### EXERCISE PROMPT
Set out every line of the items below as a numbered list, skipping blank lines and omitting the pictures.

Item-finding records:
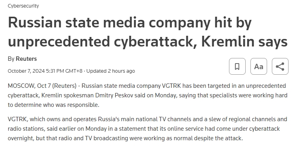The height and width of the screenshot is (147, 304).
Task: Click the "October 7, 2024 5:31 PM GMT+8" timestamp
Action: point(45,71)
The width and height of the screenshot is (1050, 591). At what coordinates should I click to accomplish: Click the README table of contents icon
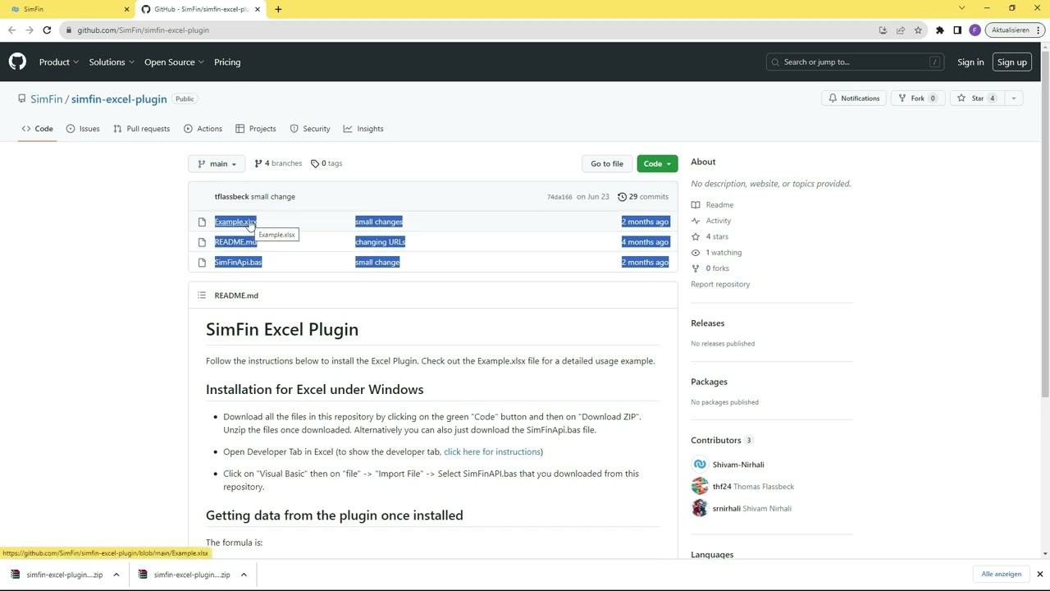[x=202, y=296]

### ANSWER TO THIS EXERCISE
1. The height and width of the screenshot is (147, 304).
2. Task: Click the "October 7, 2024 5:31 PM GMT+8" timestamp
3. Action: point(45,71)
4. The width and height of the screenshot is (1050, 591). At what coordinates should I click to accomplish: Click the README table of contents icon
5. [x=202, y=296]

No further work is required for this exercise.